Titre original: | Sign o’ the Times |
Réalisateur: | Prince |
Sortie: | Cinéma |
Durée: | 85 minutes |
Date: | 27 août 2025 |
Note: |
À mon père, qui m’accompagna à ce concert à Bercy et grava dans ma mémoire un souvenir indélébile
Peu de films de concert dans l'histoire parviennent à cristalliser l'essence d'un artiste aussi vivement que Sign o' the Times, réalisé par l’artiste surdoué Prince. Sorti en 1987 à un moment charnière de sa carrière et aujourd'hui ressuscité dans une restauration IMAX remaraqueble, ce film est une véritable révélation. À la fois document sur une tournée, expérience cinématographique et spectacle théâtral, Sign o' the Times présente Prince sous son jour le plus audacieux, le plus expérimental et, surtout, le plus vivant. Si Purple Rain présentait Prince à la fois comme une rock star et un créateur de mythes, Sign o' the Times est la preuve sans filtre de son génie en tant qu'interprète, musicien et visionnaire. Le film fut longuement applaudi dans la salle, non seulement pour son importance historique, mais aussi pour l'énergie pure qu'il transmet à travers les décennies.

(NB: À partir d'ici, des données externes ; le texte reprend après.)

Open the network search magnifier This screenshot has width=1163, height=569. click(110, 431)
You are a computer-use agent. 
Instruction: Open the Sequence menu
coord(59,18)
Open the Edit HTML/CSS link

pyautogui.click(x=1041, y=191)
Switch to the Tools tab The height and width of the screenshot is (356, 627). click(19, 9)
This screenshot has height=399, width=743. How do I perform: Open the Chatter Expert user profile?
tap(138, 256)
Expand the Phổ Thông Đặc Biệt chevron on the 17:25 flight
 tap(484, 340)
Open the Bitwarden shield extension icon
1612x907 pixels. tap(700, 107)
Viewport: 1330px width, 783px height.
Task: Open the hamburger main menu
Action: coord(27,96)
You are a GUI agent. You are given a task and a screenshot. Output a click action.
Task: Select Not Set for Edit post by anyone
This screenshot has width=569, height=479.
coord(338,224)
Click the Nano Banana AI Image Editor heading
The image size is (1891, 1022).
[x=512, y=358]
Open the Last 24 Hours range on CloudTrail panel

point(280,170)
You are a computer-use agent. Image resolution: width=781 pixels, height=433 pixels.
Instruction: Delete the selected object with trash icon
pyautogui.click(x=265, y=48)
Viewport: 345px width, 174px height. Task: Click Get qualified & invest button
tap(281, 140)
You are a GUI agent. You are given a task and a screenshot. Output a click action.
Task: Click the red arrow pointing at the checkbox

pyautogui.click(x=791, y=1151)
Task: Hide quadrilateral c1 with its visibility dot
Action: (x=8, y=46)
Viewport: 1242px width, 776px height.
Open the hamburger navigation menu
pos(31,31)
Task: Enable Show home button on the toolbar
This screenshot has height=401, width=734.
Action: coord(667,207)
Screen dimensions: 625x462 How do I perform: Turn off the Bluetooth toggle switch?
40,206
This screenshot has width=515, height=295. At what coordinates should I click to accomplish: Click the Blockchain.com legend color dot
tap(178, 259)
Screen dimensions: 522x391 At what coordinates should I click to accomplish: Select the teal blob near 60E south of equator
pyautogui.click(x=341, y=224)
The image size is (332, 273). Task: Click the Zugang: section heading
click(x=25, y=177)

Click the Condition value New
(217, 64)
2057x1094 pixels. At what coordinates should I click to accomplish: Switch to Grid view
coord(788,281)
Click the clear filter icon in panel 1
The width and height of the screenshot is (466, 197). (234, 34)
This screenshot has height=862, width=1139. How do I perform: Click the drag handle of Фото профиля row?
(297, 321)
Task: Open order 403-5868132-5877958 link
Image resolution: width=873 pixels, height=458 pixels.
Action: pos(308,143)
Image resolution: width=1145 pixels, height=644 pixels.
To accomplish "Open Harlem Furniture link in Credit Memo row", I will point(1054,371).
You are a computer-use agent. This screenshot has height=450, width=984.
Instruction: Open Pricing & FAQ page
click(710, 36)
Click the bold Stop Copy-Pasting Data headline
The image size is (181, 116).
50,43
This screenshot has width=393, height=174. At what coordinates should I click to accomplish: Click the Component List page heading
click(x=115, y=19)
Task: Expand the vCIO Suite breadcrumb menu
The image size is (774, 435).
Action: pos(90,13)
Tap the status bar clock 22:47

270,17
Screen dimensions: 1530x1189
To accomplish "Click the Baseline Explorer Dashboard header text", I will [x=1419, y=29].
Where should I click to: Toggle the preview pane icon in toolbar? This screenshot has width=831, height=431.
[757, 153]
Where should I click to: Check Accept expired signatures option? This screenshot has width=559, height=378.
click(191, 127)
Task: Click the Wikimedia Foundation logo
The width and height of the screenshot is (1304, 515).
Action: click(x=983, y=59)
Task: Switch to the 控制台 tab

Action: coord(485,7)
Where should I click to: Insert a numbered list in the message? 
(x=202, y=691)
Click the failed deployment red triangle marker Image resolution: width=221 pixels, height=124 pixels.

Ce qui frappe d'abord dans ce film, c'est son énergie : une force cinétique qui ne faiblit jamais, du titre d'ouverture, où le funk minimaliste de Prince contraste avec les sous-entendus politiques urgents des paroles, jusqu'à la finale avec The Cross, une explosion de gospel-rock qui laisse le public dans un émerveillement spirituel. Contrairement à Purple Rain, qui s'appuyait fortement sur la narration, ce film laisse la musique porter tout le poids. Chaque morceau se déroule comme une pièce de théâtre entièrement mise en scène, mêlant une chorégraphie éblouissante, une scénographie méticuleuse et des effets visuels tels que des ruelles éclairées au néon et des silhouettes noires. Ces éléments auraient facilement pu verser dans l'artifice, mais entre les mains de Prince, ils deviennent le prolongement de son imagination débordante. En le regardant, on ne peut s'empêcher de se rappeler que l'album lui-même était une fusion de projets abandonnés — Dream Factory, Camille et Crystal Ball — condensés en un double LP que les critiques et les fans considèrent aujourd'hui comme son chef-d'œuvre. Sur scène, ces fragments se fondent en quelque chose qui semble presque volcanique : imprévisible, féroce et irrésistible.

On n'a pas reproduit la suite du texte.